> Your goal
From the page on the SLR(1) and LR(1) parser project, write out word for word the passage that begins with "Team: 23i-0747 ·" and ends with "the included grammar_with_conflict.txt.".

> Page extract
>>>

SLR(1) & LR(1) Parser — CS4031 Compiler Construction

A complete bottom-up parser implementation in C++ supporting both SLR(1) and LR(1) parsing strategies, with full canonical item set construction, parsing table generation, conflict detection, parse tree output, and detailed trace files.

Team: 23i-0747 · 23i-0062 · Section A

Overview

This project implements two classical bottom-up parsing algorithms from scratch:

SLR(1) — Simple LR with 1 token of lookahead, using FOLLOW sets to resolve reduce actions
LR(1) — Canonical LR with 1 token of lookahead, using precise per-item lookahead sets

Both parsers share a common grammar front-end and produce identical parse trees for accepted inputs. The key difference is in conflict resolution power: LR(1) avoids many conflicts that SLR(1) cannot resolve, as demonstrated with the included grammar_with_conflict.txt.

<<<

> Provided data
>>>

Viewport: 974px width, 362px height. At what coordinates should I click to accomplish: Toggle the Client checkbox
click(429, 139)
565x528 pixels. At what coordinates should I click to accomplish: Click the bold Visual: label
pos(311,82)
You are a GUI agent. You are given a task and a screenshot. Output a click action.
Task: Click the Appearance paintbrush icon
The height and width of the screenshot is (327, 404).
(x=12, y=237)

<<<
>>>

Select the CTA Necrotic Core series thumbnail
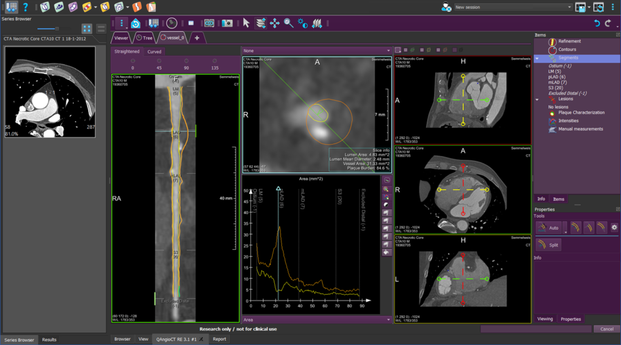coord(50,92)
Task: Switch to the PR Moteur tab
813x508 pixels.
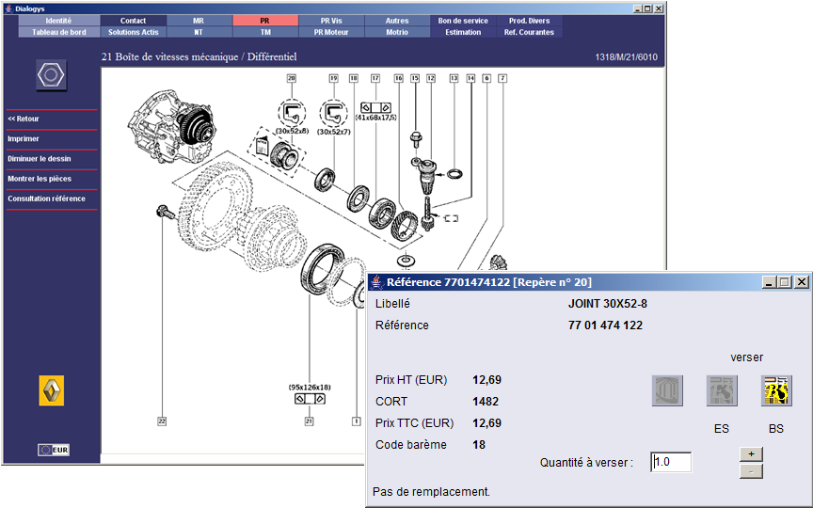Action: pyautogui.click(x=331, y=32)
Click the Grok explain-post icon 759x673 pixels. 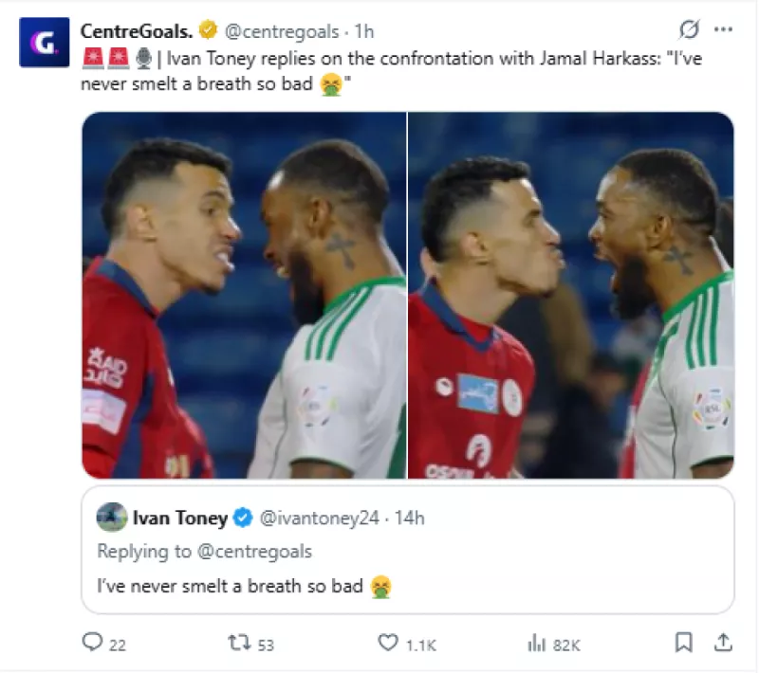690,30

<<<
>>>

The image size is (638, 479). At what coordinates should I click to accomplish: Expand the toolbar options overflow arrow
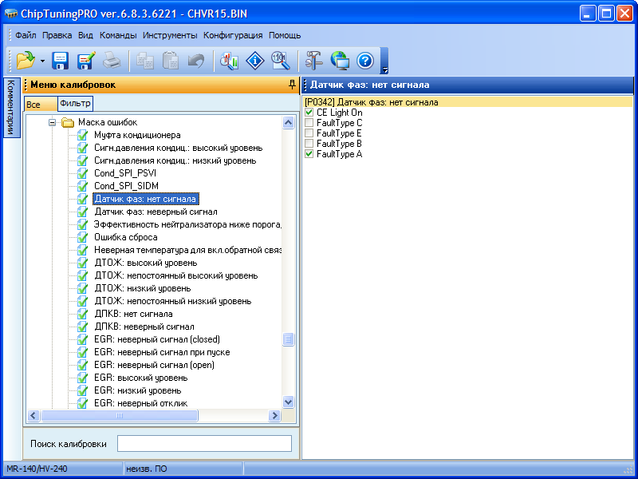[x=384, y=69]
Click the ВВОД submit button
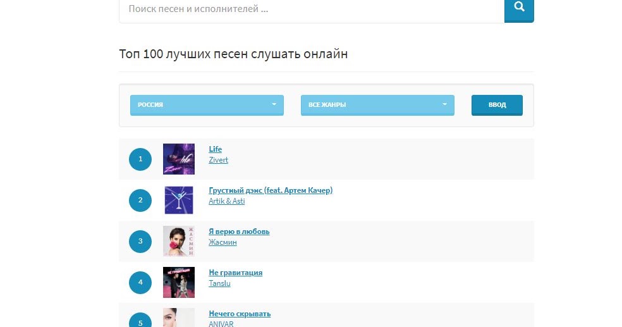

<<<

> Result
Team: 23i-0747 · 23i-0062 · Section A

Overview

This project implements two classical bottom-up parsing algorithms from scratch:

SLR(1) — Simple LR with 1 token of lookahead, using FOLLOW sets to resolve reduce actions
LR(1) — Canonical LR with 1 token of lookahead, using precise per-item lookahead sets

Both parsers share a common grammar front-end and produce identical parse trees for accepted inputs. The key difference is in conflict resolution power: LR(1) avoids many conflicts that SLR(1) cannot resolve, as demonstrated with the included grammar_with_conflict.txt.